- [Records shown]:
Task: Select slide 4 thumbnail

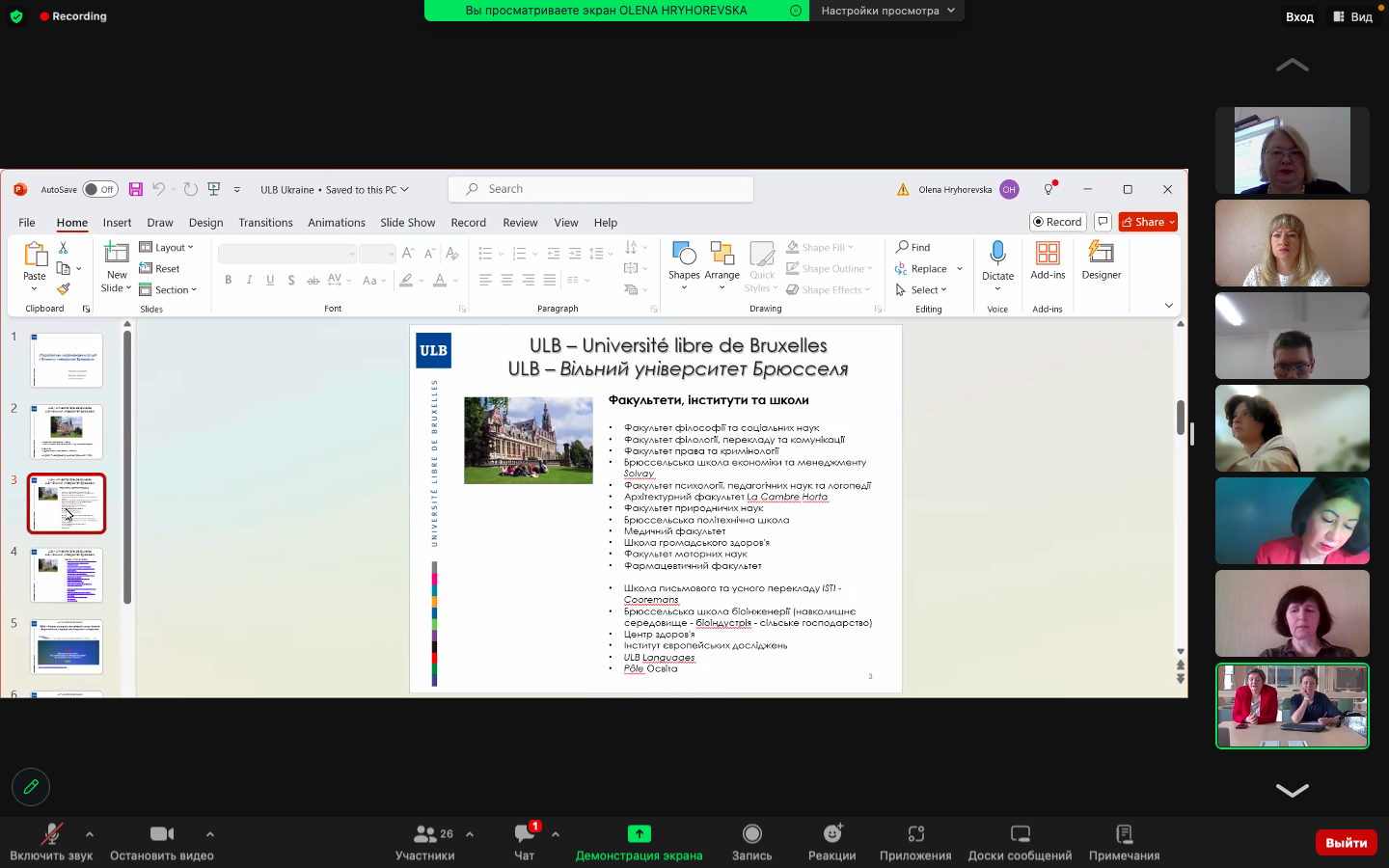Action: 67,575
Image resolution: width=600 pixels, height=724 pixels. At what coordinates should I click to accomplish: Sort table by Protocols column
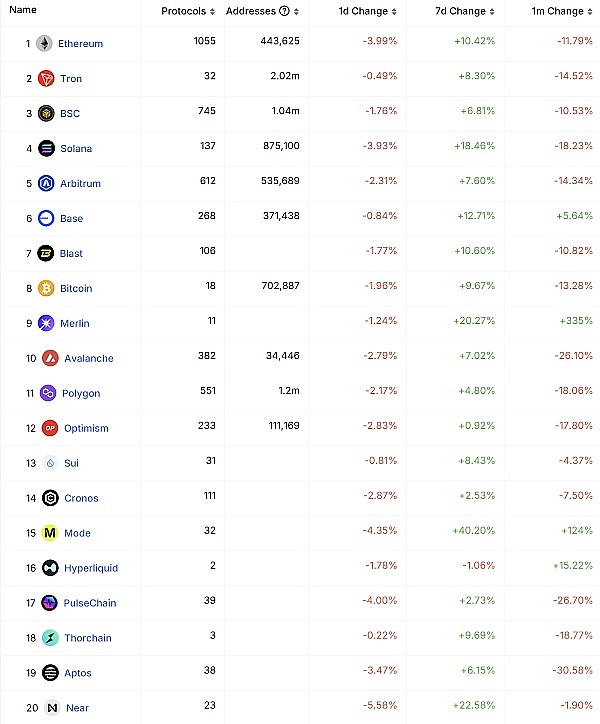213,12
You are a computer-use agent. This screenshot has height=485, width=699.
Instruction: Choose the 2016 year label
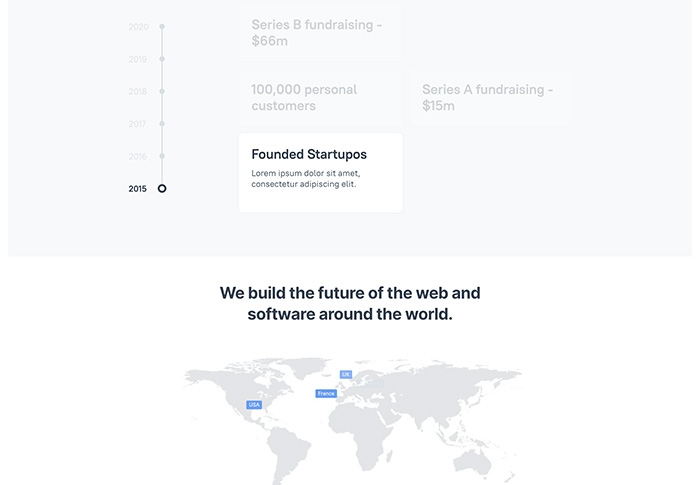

- [Assigned task]: Your copy should match the records above exactly, apart from the pictures, which stay out.

- [Response]:
Task: Select slide 4 thumbnail

Action: 67,575
Image resolution: width=600 pixels, height=724 pixels. At what coordinates should I click to accomplish: Sort table by Protocols column
213,12
You are a computer-use agent. This screenshot has height=485, width=699.
Instruction: Choose the 2016 year label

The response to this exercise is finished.